WASHINGTON (Reuters) - Sprint Nextel Corp (S.N), T-Mobile TMOG.UL and other wireless companies are hoping the Obama administration will take steps to boost competition and put them on more even footing with industry giants AT&T (T.N) and Verizon Communications (VZ.N).

A bid to revamp policies on access to the telephone lines that route phone and Internet service has stalled under Republican rule at the U.S. Federal Communications Commission. Critics say the agency has favored incumbent carriers AT&T and Verizon, which are also the remnants of the old Bell phone company monopoly that existed until 1984.

After a wireless call connects to a cell tower via a radio signal, it eventually must go through a physical phone line. To route traffic to customers, wireless companies often have to pay the major carriers to use these so-called special access lines.

Sprint, T-Mobile, a unit of Deutsche Telekom AG (DTEGn.DE), and others contend that incumbent control of the vast majority of this market, combined with deregulation of FCC rules on competition, is keeping prices artificially high.

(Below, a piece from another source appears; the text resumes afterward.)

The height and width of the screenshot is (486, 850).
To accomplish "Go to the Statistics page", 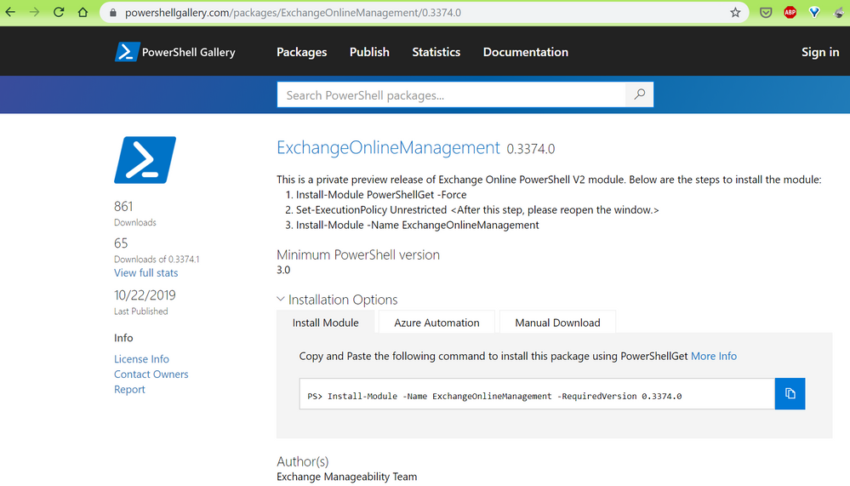I will (x=436, y=52).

"The FCC has largely deregulated the pricing in big metro markets," said analyst Paul Glenchur of Stanford Washington Research Group. "I think there could well be action."

Sprint, the third-biggest U.S. mobile phone company, says it spends one-third of the operating costs for its 60,000 cell sites to use the special access lines.

"The new administration must act to repair the broken special access market," Chief Executive Dan Hesse told a Washington audience recently. "The prices are well above economic costs."

Competition exists in as few as 6 percent and at most 24 percent of buildings seeking access to these lines, according to a 2006 report from the Government Accountability Office, a congressional watchdog agency.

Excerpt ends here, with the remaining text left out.